- _What you need to do_
Of the lines listed below, return exactly those that run from the line containing "Given: Open the Refunded items tab" through the line containing "Click the paiN Gaming logo icon", both included.

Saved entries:
╭──

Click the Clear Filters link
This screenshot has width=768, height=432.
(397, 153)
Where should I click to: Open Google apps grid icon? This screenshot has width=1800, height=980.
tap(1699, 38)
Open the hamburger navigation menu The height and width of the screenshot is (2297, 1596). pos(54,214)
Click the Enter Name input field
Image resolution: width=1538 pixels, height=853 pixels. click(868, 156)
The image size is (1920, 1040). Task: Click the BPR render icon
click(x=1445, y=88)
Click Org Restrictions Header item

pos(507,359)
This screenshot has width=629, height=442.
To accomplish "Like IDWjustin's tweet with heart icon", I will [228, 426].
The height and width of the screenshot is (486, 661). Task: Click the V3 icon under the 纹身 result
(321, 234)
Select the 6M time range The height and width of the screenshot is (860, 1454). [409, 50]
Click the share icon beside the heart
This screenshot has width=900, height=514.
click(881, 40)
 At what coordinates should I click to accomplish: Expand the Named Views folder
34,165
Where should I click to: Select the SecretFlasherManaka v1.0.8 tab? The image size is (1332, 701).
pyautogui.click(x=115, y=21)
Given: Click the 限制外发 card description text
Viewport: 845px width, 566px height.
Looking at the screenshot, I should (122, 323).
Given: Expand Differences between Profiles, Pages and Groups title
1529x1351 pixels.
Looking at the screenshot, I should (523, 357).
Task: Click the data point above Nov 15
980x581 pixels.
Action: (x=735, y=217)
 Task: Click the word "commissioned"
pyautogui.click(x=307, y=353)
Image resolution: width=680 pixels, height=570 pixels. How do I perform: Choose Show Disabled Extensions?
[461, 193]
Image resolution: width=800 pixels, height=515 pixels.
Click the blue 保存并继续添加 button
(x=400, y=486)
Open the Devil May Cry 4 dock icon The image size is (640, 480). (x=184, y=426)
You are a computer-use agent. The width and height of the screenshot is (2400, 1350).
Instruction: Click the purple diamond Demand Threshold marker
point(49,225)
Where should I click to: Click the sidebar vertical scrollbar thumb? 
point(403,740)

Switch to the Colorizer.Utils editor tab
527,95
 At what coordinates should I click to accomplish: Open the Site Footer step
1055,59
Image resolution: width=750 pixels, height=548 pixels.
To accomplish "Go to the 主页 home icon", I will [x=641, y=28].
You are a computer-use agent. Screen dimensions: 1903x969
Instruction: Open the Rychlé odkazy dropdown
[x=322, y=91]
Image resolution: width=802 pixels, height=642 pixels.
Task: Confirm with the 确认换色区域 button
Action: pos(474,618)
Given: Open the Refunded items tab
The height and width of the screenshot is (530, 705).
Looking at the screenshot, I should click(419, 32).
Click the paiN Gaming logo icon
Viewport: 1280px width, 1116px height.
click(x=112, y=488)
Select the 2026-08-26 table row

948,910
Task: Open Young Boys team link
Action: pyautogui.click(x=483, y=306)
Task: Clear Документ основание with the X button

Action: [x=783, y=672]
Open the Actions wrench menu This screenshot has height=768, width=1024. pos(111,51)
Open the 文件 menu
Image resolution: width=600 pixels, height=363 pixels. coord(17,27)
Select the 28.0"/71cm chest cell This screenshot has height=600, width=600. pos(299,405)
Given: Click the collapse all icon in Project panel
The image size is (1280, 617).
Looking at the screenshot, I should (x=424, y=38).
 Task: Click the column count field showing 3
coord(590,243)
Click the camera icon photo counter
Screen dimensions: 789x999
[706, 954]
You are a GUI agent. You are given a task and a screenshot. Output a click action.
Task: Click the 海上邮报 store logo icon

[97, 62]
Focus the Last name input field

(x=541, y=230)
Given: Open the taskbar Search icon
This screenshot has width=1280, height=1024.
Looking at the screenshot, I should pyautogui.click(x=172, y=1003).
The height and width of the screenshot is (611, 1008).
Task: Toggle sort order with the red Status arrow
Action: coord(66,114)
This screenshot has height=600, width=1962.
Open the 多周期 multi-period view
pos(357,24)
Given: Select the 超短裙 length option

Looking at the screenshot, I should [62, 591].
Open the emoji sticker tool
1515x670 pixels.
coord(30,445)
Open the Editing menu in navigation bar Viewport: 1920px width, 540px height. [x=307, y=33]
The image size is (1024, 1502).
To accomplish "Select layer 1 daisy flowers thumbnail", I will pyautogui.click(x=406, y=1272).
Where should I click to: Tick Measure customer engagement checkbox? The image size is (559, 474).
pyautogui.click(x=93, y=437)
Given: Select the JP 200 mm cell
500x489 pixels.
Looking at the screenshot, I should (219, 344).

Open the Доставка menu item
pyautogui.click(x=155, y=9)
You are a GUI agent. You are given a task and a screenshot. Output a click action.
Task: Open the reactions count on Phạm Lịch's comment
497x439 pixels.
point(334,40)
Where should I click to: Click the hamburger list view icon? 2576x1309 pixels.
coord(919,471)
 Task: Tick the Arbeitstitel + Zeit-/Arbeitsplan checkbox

╰──

- _Result_
Given: Open the Refunded items tab
The height and width of the screenshot is (530, 705).
Looking at the screenshot, I should click(419, 32).
Click the paiN Gaming logo icon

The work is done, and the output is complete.